Document passage:
===

Fact or fiction: The ethylene precursor ACC as a plant signal
Plant Biology
October 27, 2025 @ 12:15 pm to 01:15 pm
108 Wartik Laboratory
University Park
Featuring:
Caren Chang
University of Maryland, College Park
Abstract:
Increasing evidence suggests that 1-aminocyclopropane-1-carboxylic acid (ACC), the immediate precursor of the plant hormone ethylene, can induce responses in plants that are different from those induced by ACC’s conversion to ethylene. Compelling findings include ethylene-independent phenotypes of an Arabidopsis thaliana ACC synthase (acs) octuple mutant, which produces a reduced amount of ACC due to having T-DNA insertions in six of the eight ACS genes plus an artificial microRNA transgene that targets expression of the remaining two genes. Supporting the idea that these phenotypes are ACC-specific is the fact that they can be alleviated by treatment with exogenous ACC. To further examine the role of ACC in Arabidopsis, we used CRISPR/Cas9 to generate complete knockout mutants of all eight acs genes. These mutants have undetectable levels of ACC and ethylene but unexpectedly lack the reported ACC-specific phenotypes of the original T-DNA-generated mutant. A clue to the basis for this discrepancy came from a metabolomic study in which we found that the acs octuple T-DNA mutant possesses a highly distinct pattern of sulfur-containing compounds, such as glucosinolates. By investigating metabolomic profiles and the genome sequences of the acs T-DNA mutant and its parental lines, we identified the genetic factor responsible for the glucosinolate profile. Although we have yet to identify the source of all of the ACC-related phenotypes, our findings indicate unexpected genetic complexity in the original acs T-DNA mutant and serve as a cautionary tale for interpreting phenotypes of mutants derived from extensive backcrosses. We are now analyzing our clean acs octuple null lines (the CRISPR mutants) for possible ACC-specific phenotypes.
About the Speaker:
Dr. Caren Chang is a professor in the Department of Cell Biology and Molecular Genetics at University of Maryland (UMD). She obtained her bachelor’s degree in biophysics from UC Berkeley and her PhD in molecular biology from Caltech. As a graduate student under Dr. Elliot Meyerowitz in the 1980s, she helped to develop Arabidopsis thaliana as a model system, e.g., she generated the first RFLP map for the Arabidopsis genome with which any gene could be cloned on the basis of mapping its mutant phenotype relative to RFLP markers. As a subsequent postdoc in the Meyerowitz lab, she used the RFLP map to clone the gene corresponding to an ethylene-insensitive mutant, etr1-1, which was the first plant hormone receptor to be identified. In 1994, she joined the faculty at UMD where her research has focused on the molecular mechanisms of ethylene signaling and the evolutionary history of ethylene as a plant hormone. More recently, her laboratory has been examining the unexpected ethylene-independent functions of ACC, the immediate precursor molecule for ethylene. Her research uses approaches in molecular genetics, cell biology, biochemistry, proteomics, transcriptomics, and metabolomics. Dr. Chang is a UMD Distinguished Scholar-Teacher, as well as the co-director of Terrapin Teachers, an initiative at UMD that recruits STEM undergraduates to consider careers in teaching to address the severe shortage of well qualified STEM teachers in secondary schools.

===

Record extracts:
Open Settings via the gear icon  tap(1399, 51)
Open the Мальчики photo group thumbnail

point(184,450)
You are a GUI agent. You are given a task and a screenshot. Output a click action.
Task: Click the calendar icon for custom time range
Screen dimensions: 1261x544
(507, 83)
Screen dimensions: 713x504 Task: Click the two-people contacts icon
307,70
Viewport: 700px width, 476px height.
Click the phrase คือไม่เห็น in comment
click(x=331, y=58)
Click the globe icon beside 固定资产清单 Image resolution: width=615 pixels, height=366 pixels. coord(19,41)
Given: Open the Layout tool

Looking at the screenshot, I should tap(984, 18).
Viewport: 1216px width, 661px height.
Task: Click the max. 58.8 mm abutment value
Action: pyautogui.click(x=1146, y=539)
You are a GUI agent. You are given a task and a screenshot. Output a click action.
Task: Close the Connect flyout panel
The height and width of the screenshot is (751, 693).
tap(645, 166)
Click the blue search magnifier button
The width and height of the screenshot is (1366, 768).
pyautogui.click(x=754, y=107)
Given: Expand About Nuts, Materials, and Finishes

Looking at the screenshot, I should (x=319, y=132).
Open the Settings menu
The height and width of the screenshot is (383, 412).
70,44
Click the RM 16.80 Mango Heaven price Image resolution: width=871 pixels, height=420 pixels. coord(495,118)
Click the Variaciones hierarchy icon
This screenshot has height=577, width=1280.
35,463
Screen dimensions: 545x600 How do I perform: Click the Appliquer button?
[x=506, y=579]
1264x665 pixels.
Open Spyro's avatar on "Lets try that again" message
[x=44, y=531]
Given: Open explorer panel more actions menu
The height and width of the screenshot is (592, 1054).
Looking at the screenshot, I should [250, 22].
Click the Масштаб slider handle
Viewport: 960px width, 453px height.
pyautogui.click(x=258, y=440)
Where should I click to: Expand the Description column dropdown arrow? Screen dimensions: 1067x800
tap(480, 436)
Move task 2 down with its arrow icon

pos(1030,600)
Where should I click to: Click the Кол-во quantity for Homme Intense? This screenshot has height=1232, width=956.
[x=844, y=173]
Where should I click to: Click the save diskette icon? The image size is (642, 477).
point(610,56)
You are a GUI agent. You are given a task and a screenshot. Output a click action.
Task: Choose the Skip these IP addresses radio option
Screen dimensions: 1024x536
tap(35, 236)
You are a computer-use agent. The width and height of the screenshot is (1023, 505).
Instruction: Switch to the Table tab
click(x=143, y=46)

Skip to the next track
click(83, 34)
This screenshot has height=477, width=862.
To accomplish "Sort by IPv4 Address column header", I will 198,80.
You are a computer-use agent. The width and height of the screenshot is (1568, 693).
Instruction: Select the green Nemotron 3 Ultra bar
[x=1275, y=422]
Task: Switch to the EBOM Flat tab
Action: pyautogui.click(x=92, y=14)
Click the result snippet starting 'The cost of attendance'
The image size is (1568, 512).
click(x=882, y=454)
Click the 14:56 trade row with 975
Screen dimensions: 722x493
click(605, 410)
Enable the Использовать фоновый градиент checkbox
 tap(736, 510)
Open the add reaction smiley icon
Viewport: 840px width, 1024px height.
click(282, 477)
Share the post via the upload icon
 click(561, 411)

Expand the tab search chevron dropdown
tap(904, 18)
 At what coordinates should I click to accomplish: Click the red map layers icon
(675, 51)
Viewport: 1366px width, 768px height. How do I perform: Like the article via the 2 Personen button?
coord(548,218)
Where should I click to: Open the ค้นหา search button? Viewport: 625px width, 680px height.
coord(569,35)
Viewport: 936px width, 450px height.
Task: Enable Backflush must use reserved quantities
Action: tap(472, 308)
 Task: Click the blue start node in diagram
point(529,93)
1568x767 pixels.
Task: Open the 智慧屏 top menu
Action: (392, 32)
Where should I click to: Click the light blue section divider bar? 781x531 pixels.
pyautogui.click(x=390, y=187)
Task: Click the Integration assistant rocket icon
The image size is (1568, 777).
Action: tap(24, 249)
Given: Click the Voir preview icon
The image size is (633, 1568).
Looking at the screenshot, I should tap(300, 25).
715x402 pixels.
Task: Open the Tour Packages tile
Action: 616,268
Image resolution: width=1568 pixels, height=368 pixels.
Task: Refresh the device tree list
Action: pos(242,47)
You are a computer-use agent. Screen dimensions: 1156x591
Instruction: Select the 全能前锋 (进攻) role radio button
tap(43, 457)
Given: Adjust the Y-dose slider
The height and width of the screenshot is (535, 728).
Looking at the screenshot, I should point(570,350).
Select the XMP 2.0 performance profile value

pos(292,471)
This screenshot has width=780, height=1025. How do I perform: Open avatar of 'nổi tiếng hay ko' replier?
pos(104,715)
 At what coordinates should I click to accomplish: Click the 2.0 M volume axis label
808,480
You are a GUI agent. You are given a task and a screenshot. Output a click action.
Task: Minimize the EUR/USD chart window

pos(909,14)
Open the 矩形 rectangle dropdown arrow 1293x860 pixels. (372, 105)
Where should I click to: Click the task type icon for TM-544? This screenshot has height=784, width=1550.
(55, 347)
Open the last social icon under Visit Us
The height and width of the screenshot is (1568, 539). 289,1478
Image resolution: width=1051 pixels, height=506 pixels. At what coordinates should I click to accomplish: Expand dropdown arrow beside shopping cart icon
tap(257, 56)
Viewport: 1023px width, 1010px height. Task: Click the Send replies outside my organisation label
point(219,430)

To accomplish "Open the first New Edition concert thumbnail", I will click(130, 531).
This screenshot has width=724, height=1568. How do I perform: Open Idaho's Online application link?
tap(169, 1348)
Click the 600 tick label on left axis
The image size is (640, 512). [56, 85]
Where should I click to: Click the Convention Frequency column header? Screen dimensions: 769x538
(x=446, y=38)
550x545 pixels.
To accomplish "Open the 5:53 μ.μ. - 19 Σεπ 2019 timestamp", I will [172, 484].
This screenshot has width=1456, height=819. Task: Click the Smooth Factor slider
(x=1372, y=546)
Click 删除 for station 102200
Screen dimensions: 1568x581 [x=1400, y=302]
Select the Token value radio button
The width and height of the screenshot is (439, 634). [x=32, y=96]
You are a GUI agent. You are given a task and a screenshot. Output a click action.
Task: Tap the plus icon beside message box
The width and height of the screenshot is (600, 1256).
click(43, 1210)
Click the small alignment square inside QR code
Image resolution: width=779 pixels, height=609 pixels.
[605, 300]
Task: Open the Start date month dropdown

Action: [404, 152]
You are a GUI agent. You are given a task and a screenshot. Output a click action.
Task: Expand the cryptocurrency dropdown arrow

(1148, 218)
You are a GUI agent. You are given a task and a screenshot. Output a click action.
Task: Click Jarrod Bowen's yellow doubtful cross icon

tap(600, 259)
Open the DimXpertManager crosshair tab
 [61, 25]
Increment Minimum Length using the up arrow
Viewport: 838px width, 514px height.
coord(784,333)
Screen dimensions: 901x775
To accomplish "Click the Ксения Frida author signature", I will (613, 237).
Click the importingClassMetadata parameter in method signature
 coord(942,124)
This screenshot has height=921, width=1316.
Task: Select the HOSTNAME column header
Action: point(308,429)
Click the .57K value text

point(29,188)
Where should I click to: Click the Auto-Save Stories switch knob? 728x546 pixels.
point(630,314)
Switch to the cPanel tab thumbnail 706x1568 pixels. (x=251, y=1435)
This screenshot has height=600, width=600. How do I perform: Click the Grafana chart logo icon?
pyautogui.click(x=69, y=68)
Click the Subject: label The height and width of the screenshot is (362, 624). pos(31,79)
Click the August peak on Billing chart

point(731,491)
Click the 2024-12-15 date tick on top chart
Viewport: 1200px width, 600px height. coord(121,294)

===

Questions:
A) In the seminar announcement, what tool did the researchers use to make complete knockout mutants of all eight acs genes?
B) Translate this sentence from the seminar announcement into Spanish: "These mutants have undetectable levels of ACC and ethylene but unexpectedly lack the reported ACC-specific phenotypes of the original T-DNA-generated mutant."
Answer using only the seminar announcement, not the material.

Answers:
A) CRISPR/Cas9.

B) Estos mutantes tienen niveles indetectables de ACC y etileno, pero, inesperadamente, carecen de los fenotipos específicos de ACC descritos para el mutante original generado con T-DNA.